(Stored data entries)
◆ ◆ ◆ ◆

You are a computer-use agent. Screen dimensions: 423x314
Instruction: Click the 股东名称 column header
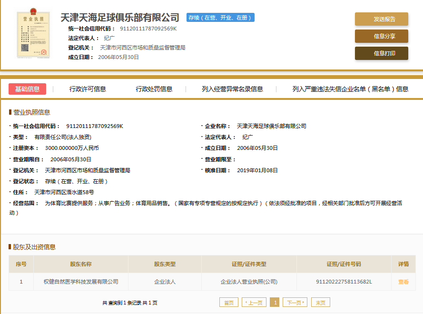[x=81, y=264]
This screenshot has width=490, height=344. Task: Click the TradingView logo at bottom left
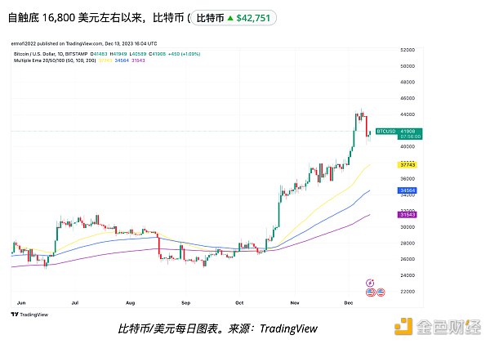tap(28, 314)

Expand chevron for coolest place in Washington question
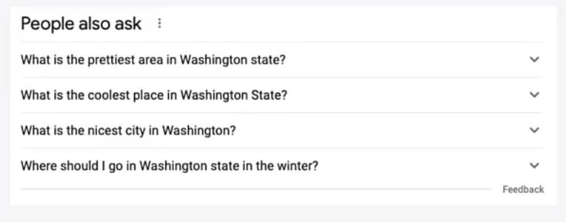[x=534, y=94]
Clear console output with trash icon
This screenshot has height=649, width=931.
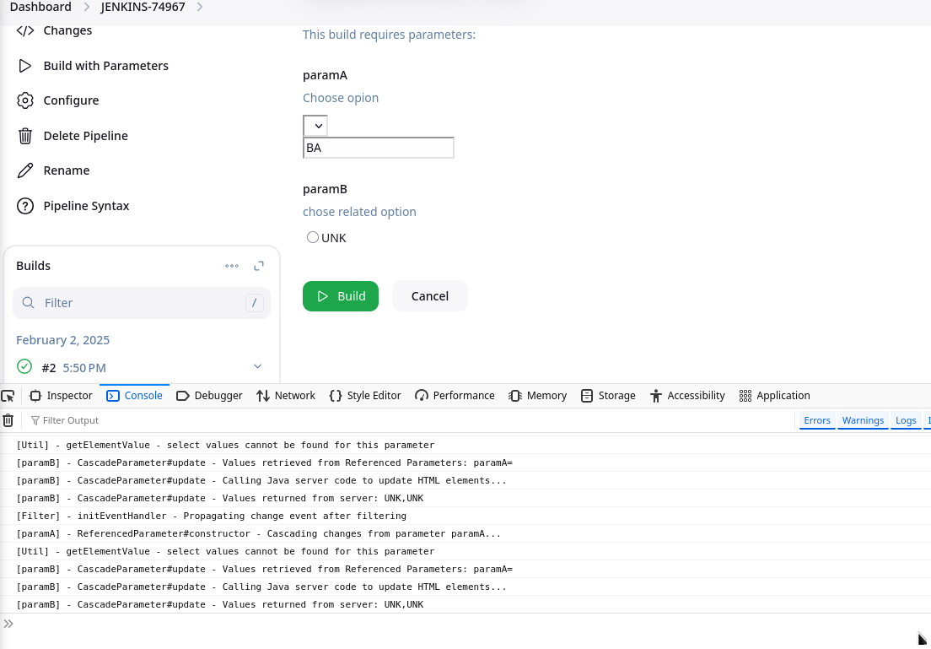tap(8, 420)
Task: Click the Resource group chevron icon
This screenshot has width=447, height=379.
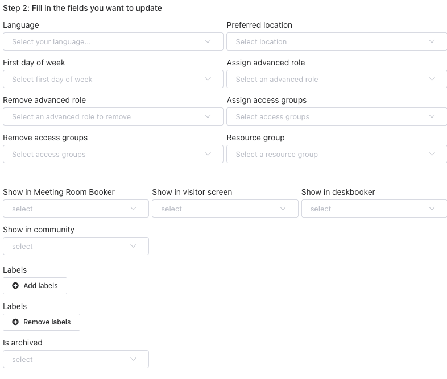Action: tap(432, 154)
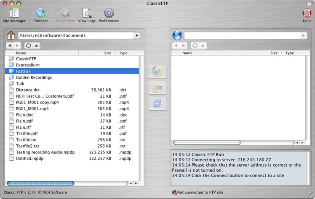Go up one local folder level
This screenshot has height=199, width=315.
pos(37,45)
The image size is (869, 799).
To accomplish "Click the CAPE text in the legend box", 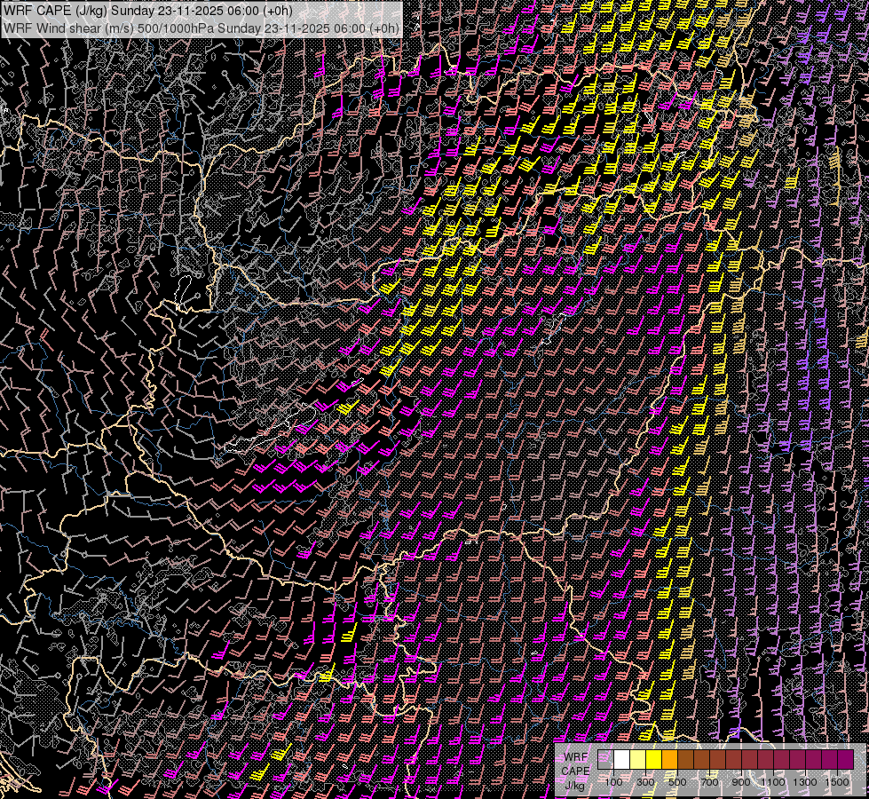I will 575,771.
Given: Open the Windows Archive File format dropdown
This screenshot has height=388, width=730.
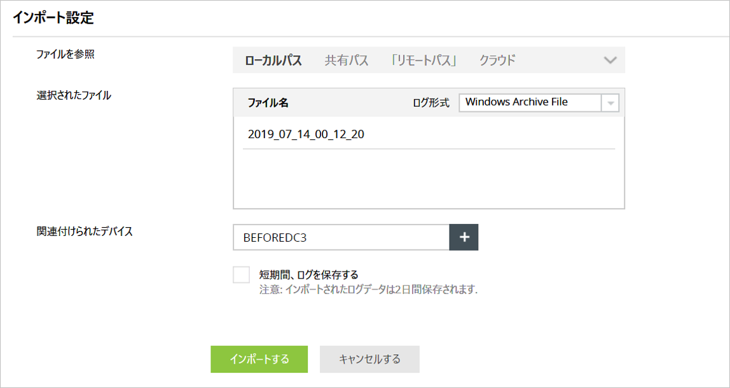Looking at the screenshot, I should 530,102.
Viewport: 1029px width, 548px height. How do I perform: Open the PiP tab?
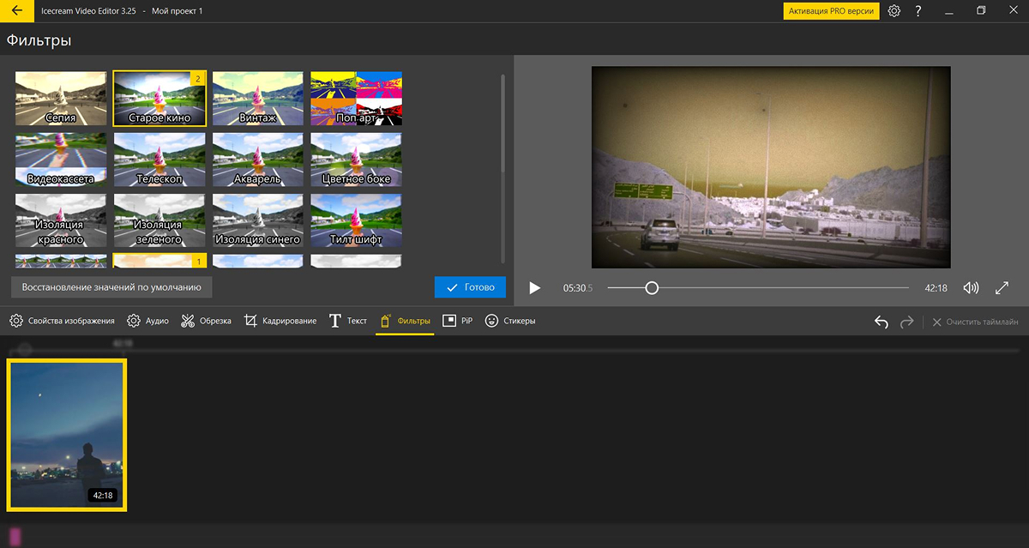[x=458, y=321]
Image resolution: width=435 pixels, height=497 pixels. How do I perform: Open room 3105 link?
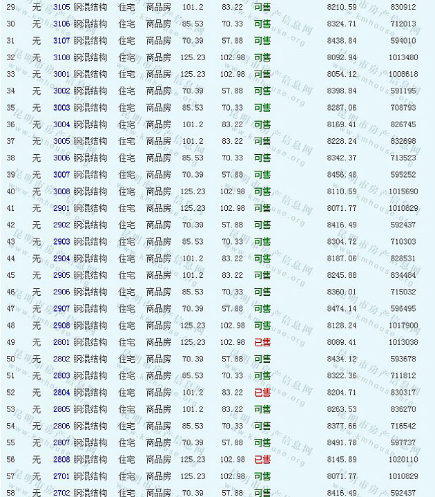(61, 7)
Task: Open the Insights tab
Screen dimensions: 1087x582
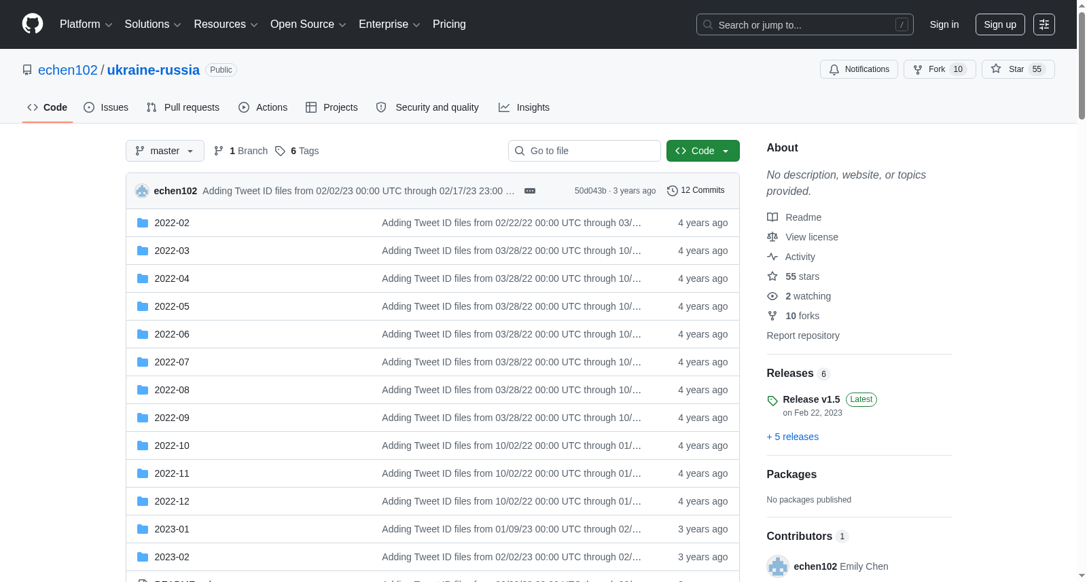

◆ ◆ ◆ ◆

Write out exactly the lines that run from the one containing "Viewport: 1029px width, 548px" to the last line of the entries above, both ends kept, pictures left out.

Exercise answer>
Viewport: 1029px width, 548px height. How do I perform: Open the PiP tab?
[x=458, y=321]
Image resolution: width=435 pixels, height=497 pixels. How do I perform: Open room 3105 link?
(61, 7)
Task: Open the Insights tab
Screen dimensions: 1087x582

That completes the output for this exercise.